This afternoon I had a chance to access a dataset curated from Zillow data from which it was possible to compute average home prices for several regions in the Greater Pittsburgh Area. Given that this data was available from 1996 onward to 2017, naturally I was curious to see whether the average home prices have in-fact increased across all regions in the area, considering years leading up to the real-estate crash of 2008. To remind those unfamiliar with this event, on December 30, 2008, the Case-Shiller home price index reported its largest price drop in its history.
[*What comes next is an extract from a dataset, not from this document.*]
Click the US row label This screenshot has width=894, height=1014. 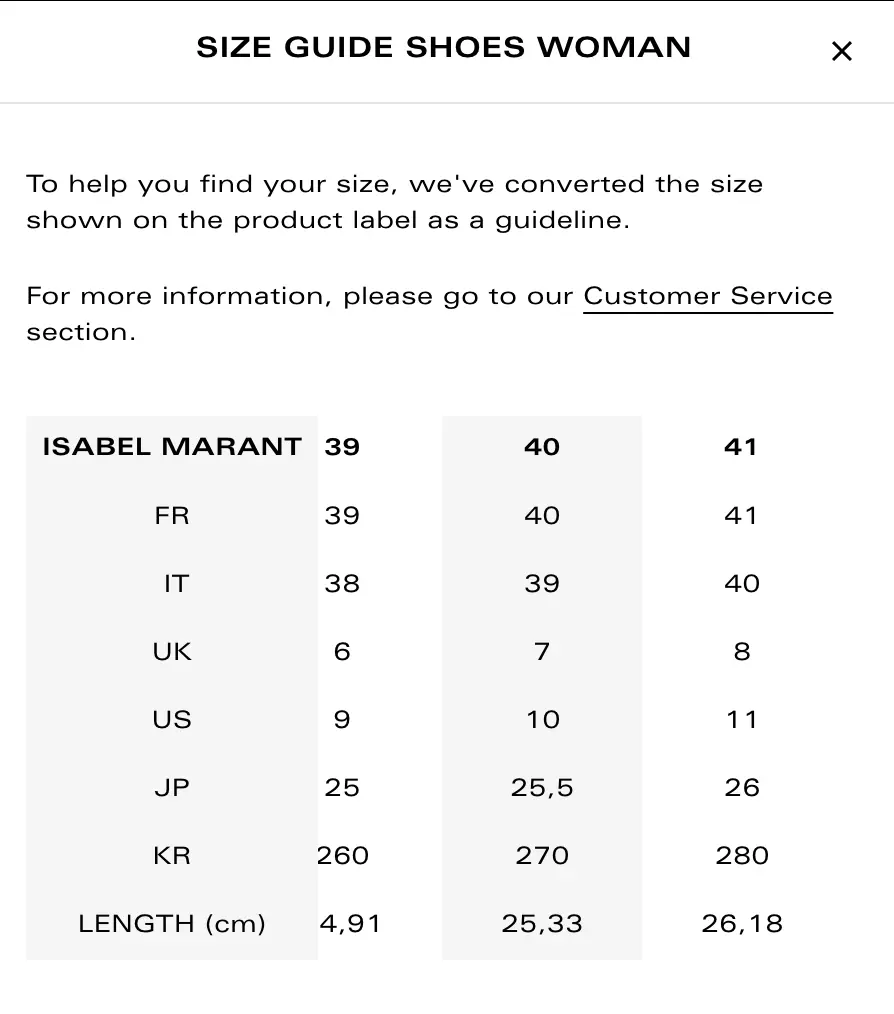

The unique dataset at my disposal this afternoon formed the ideal platform to truly examine the effects of the crash on Pittsburgh, PA.  The plot on the Left compares the year-on-year rate of change of average home price (i.e. the "Slope" of average home price, measured in "$ per year" - a term we will use throughout the remainder of this blog post) in all regions put together, leading up to Dec 30, 2008 and after the crash (i.e. considering trends from 2009 to 2017).I'll have to say I was a little disappointed to see such a marginal increase in the Slope of year-on-year average home value - while there was an improvement, it was hardly statistically significant when the entire cohort is considered.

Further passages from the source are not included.